More than 200 alumni and current students of The University of Texas-Pan American waited patiently outside the University's Fine Arts auditorium Friday afternoon in the sweltering heat to be part of a new tradition.
They were the first recipients of the official Bronc Ring, which was designed by UTPA students for UTPA students past, present and future, and participants of the inaugural Bronc Ring Ceremony May 4.
UTPA senior Brenda Vidales said other schools, such as Texas A&M University, have similar traditions and she is glad UTPA is starting its own.

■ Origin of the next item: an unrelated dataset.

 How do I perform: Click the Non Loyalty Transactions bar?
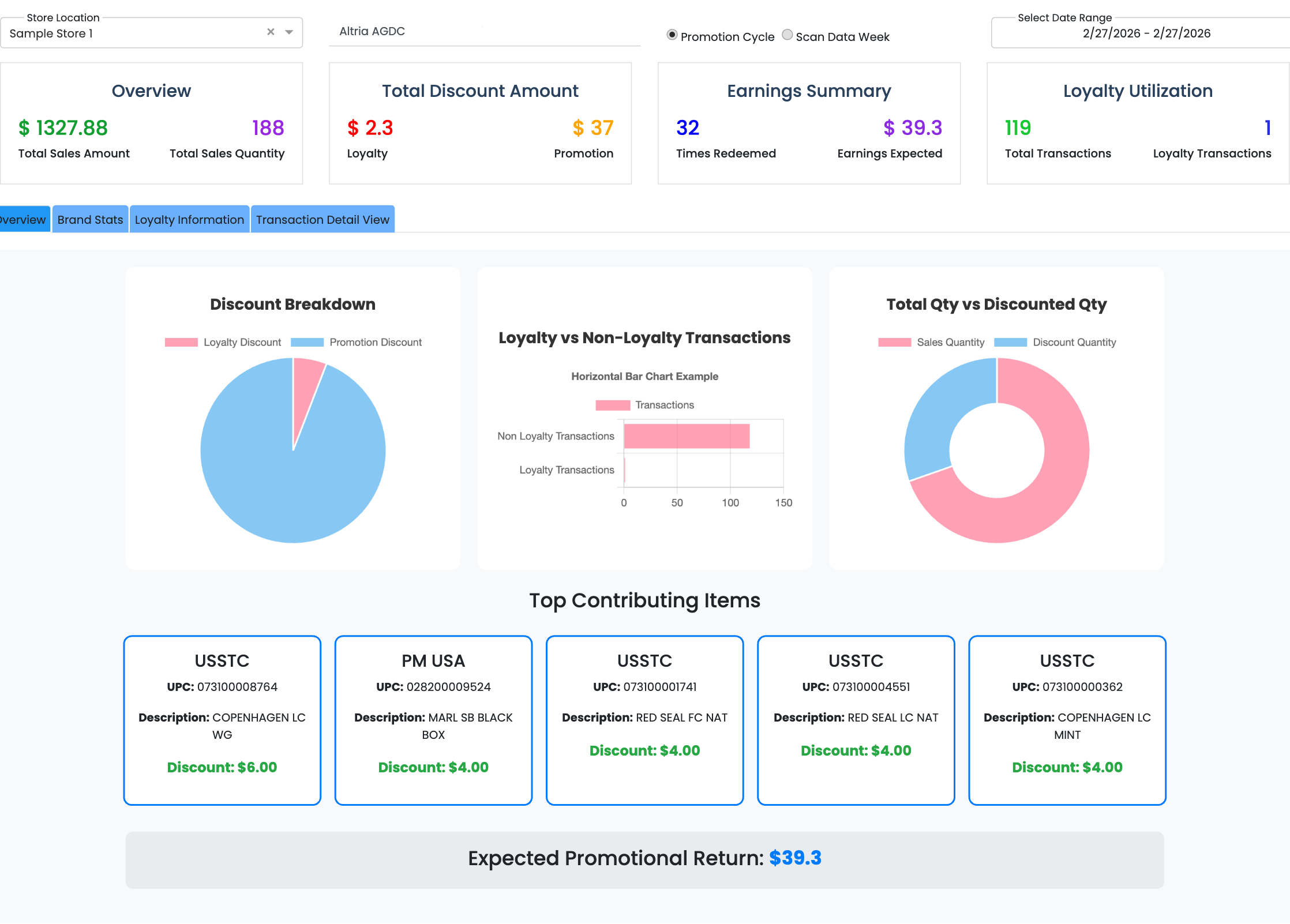686,437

"UTPA is getting bigger and what better way to say I was a part of this than to get a class ring," said Vidales, who is graduating this Saturday, May 12, with a bachelor's degree in interdisciplinary studies with a focus on bilingual education.
Vidales said she liked the class ring's design.
"It wasn't too flashy; it's simple, a really traditional ring," she said.
Like Vidales, Ricardo Reyna, who works for The University of Texas-Pan American's Division of Information Technology, said he wanted to be a part of the tradition, since he will be receiving his bachelor's degree in computer information systems this Saturday after working on his degree on and off since 1979. He plans to continue his education pursuing a master's degree in public administration.
"I remember Pan Am when it was still a college," Reyna said. "It's more a feeling of completion."
The ceremony began when ring recipients entered chanting "Semper Porro, Broncs Forever" as family members and other loved ones cheered them on in the packed auditorium.
UTPA President Robert S. Nelsen and Associate Vice President of University Marketing and Communications Dr. Kimberly Selber greeted the recipients and their families.
Nelsen said when he took the helm of UT Pan American more than two years ago he noticed the University did not have the tradition of a class ring that some other universities do. He wanted to change that.
Instead of hiring a company to design the ring, UTPA used the talents of its art students, guided by Donna Mason Sweigart, assistant professor of art.
"We turned to our students because they're that creative, that smart and that wonderful," Nelsen said.
Selber asked alumni to stand and be recognized and told the crowd the University has graduated more than 70,000 students in its 85-year history and that there are now more than 19,000 students enrolled at UTPA.
"Bronc Country is quickly growing," Selber said.
Sweigart described the symbolism of the ring's components before recipients took the stage to participate in the ceremony.
Recipients, including father and daughter Raul Garza and Victoria Garza Rodriguez and siblings Elvira Susana Prieto and Oscar Antonio Prieto, took turns writing their names in the official ceremony book and touching the Bronc Ring touchstone bearing the face of the ring to commemorate the new tradition.
The ceremony concluded with the UTPA Men's Choir singing the Alma Mater and the UTPA Mariachi performing "La Negra" and the University's fight song, "La Adelita."
A reception followed the ceremony in the courtyard outside the auditorium.